**Göreviniz**. Aşağıdaki ekonomi metnine göre şu ifadelerin doğru olup olmadığını evet veya hayır ile belirtiniz ve her yanıtı metnin belirleyici sözlerinden aynen alıntıyla destekleyiniz. 1. Türkiye'deki ekonomi yönetimi sıkı para politikasından şimdilik geri adım atacak gibi görünüyor. 2. 2024 yılının yaz aylarında döviz piyasası görece sakin seyretti. 3. 2025 yılı başında sabit gelirli kesimin gelir artışı beklentileri karşılandı.
------ Kaynak
Küresel ölçekte mali ve ekonomi politikalarını en önemli etkileyecek unsur 2. Trump dönemi desek herhalde yanlış olmaz. Birçok konu başlığı altında ABD’de Trump yönetiminin vereceği kararlar ekseninde dünyada önemli dengeler yerinden oynayabilir. Başta ABD-Çin küresel rekabeti ve Amerikan Dolarının hakimiyet alanıyla ilgili olmak üzere Türkiye’yi de etkileyecek önemli ekonomik kararlar bekleniyor.


Diğer taraftan Rusya - Ukrayna arasındaki devam eden çatışmanın akıbeti, İsrail’in Gazze ekseninde başlayan operasyon ve çevre ülkelere yayılan şiddetli çatışmalar, ve yılın son aylarında beklenmedik derecede hızlı bir şekilde Suriye’de muhalefetin yönetimi ele geçirmesi gibi başlıklar dahi ABD’de yeni Trump döneminde alınacak kararların etkisinde yönlenebilir.


Türkiye’de son genel seçimler sonrası yeni ekonomi yönetimi ile uygulamaya başlanan mali politikalar iş dünyasının desteği ile karşılanmışken daha uzun vadede sebep olduğu ekonomik durgunluk ve sabit gelirli kesimler için yarattığı gelir kaybı sebebiyle piyasalarda tedirginliğe yol açmıştı. Enflasyonla mücadeleyi önceleyen ekonomi yönetimi ise bu sıkı para politikasından şimdilik geri adım atacak gibi gözükmüyor.


2024 yılı içinde uluslararası kredi kuruluşları tarafından gerçekleştirilen not iyileştirmesi, yabancı yatırımcıların sınırlı da olsa yüksek faiz beklentisiyle yatırımlarını Türkiye’ye yönlendirmesi ve artan turizm gelirleri sayesinde yaz ayları boyunca görece olarak sakin bir döviz piyasası izlenirken, 2025 yılı için bu politikaların sürdürülebilirliği konusunda endişeler oluşuyor.


2025 yılı başlarken emekli, memur ve asgari ücretli gibi sabit gelirli kesimin görece bir gelir artışı beklentileri yine bütçe kaygıları gölgesinde kalarak gerçekleşmedi.
------------
------ Veri Kümesi
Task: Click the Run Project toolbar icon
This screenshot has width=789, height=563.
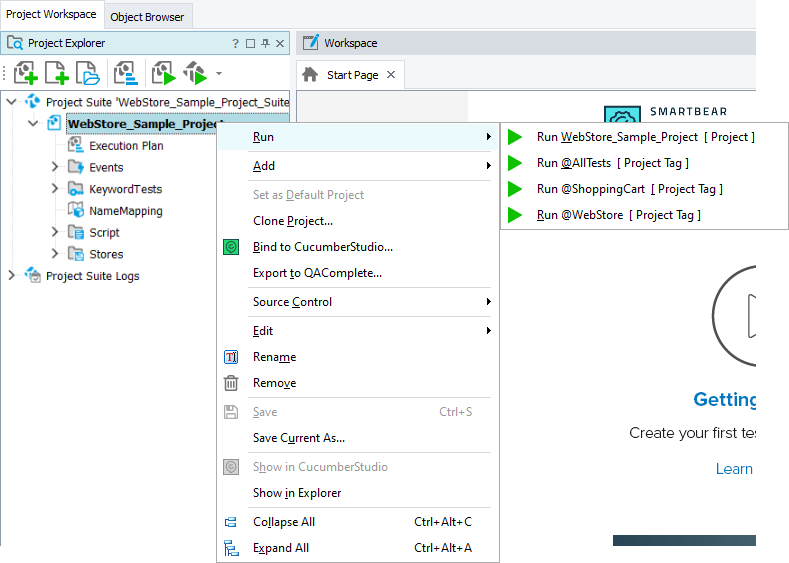Action: click(163, 73)
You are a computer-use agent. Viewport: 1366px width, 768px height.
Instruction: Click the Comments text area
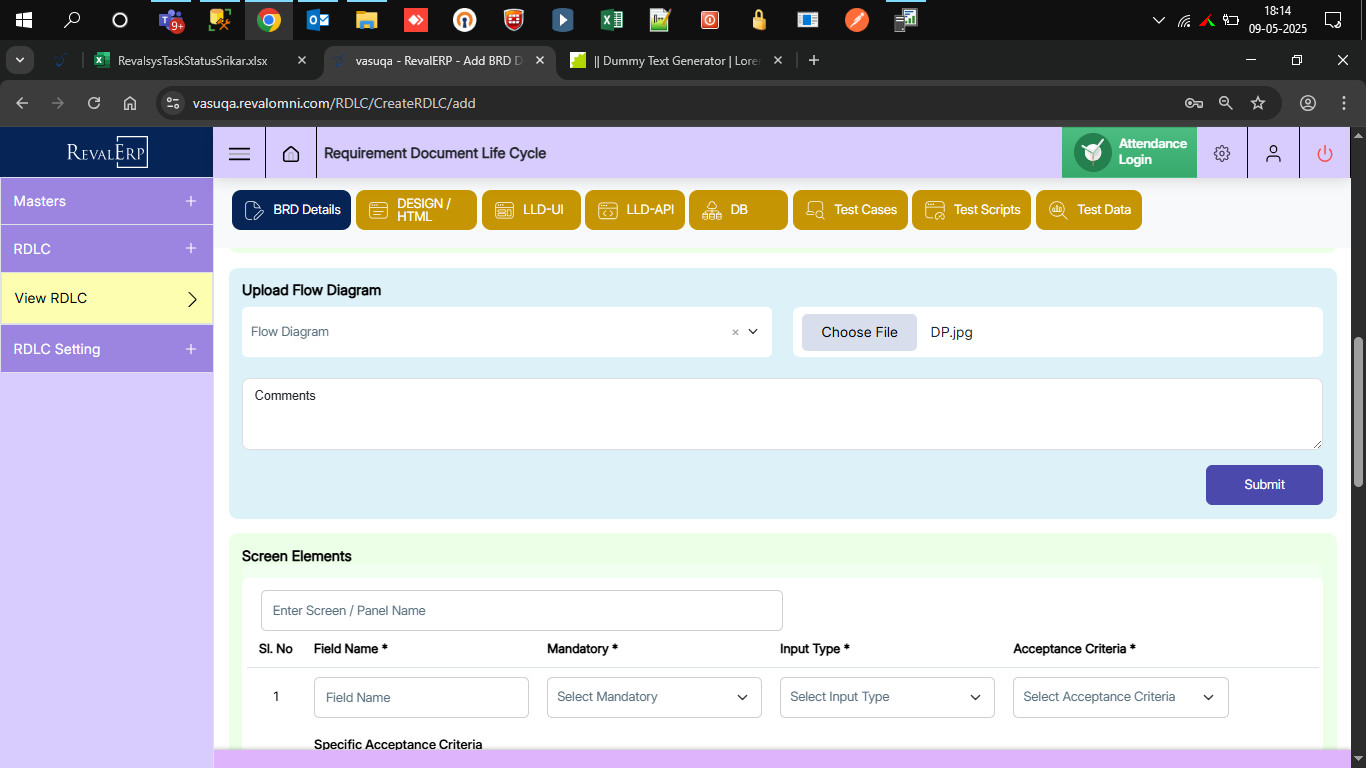pyautogui.click(x=782, y=414)
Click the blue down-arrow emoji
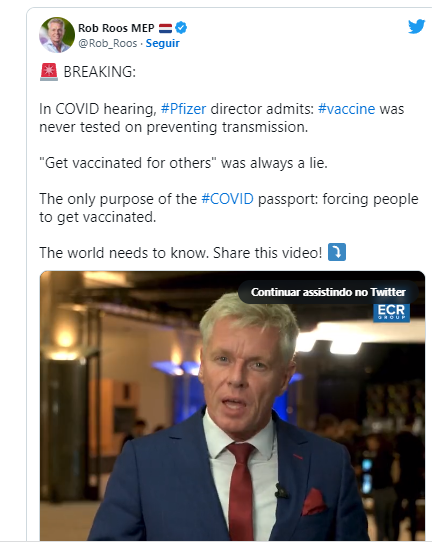Viewport: 432px width, 547px height. click(x=337, y=252)
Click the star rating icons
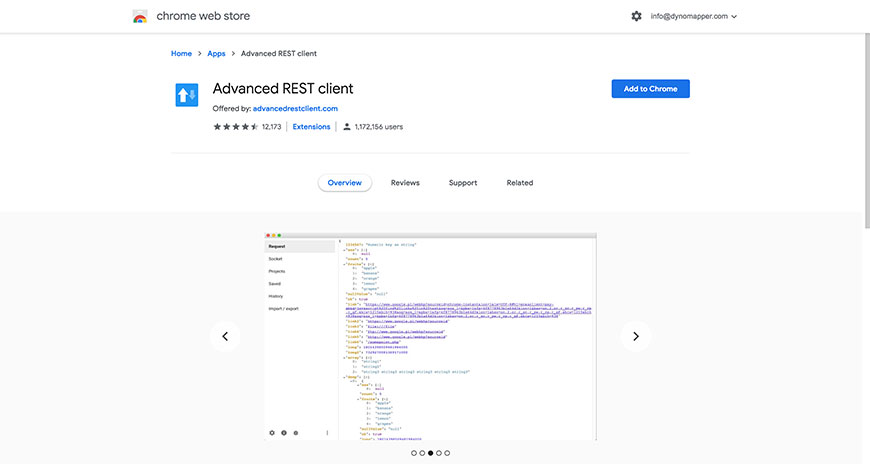This screenshot has height=464, width=870. (235, 127)
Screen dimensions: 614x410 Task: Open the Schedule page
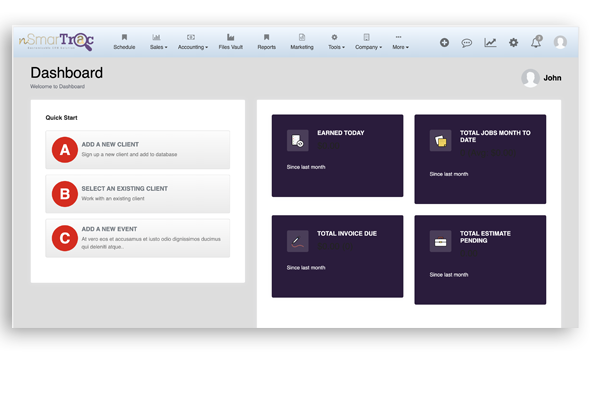tap(124, 42)
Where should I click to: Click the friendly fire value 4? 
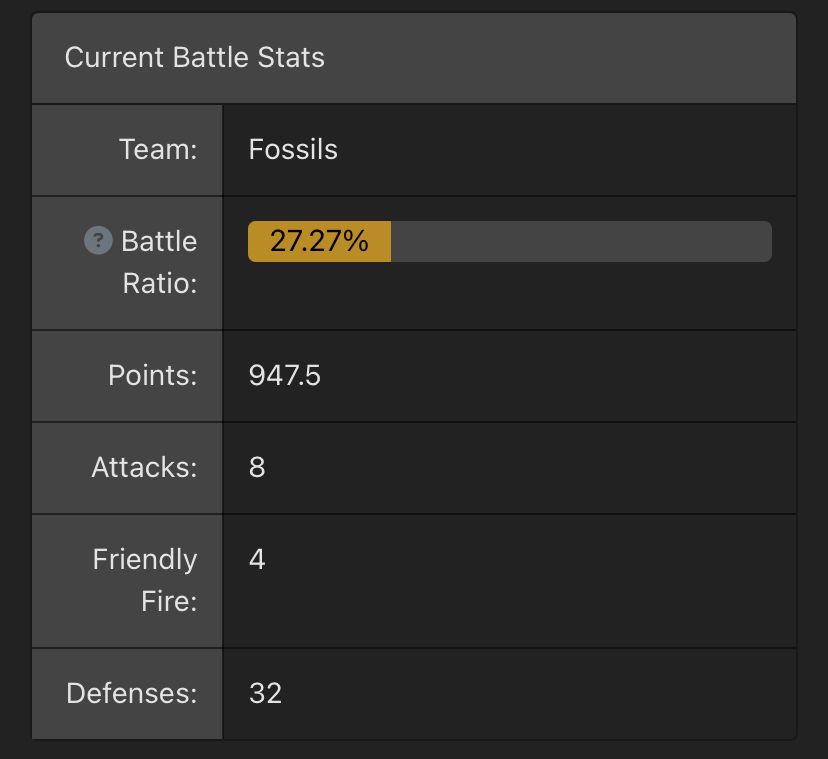[257, 559]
------------
**Çözüm**.
1. Hayır: "bu sıkı para politikasından şimdilik geri adım atacak gibi gözükmüyor"
2. Evet: "yaz ayları boyunca görece olarak sakin bir döviz piyasası izlenirken"
3. Hayır: "görece bir gelir artışı beklentileri yine bütçe kaygıları gölgesinde kalarak gerçekleşmedi"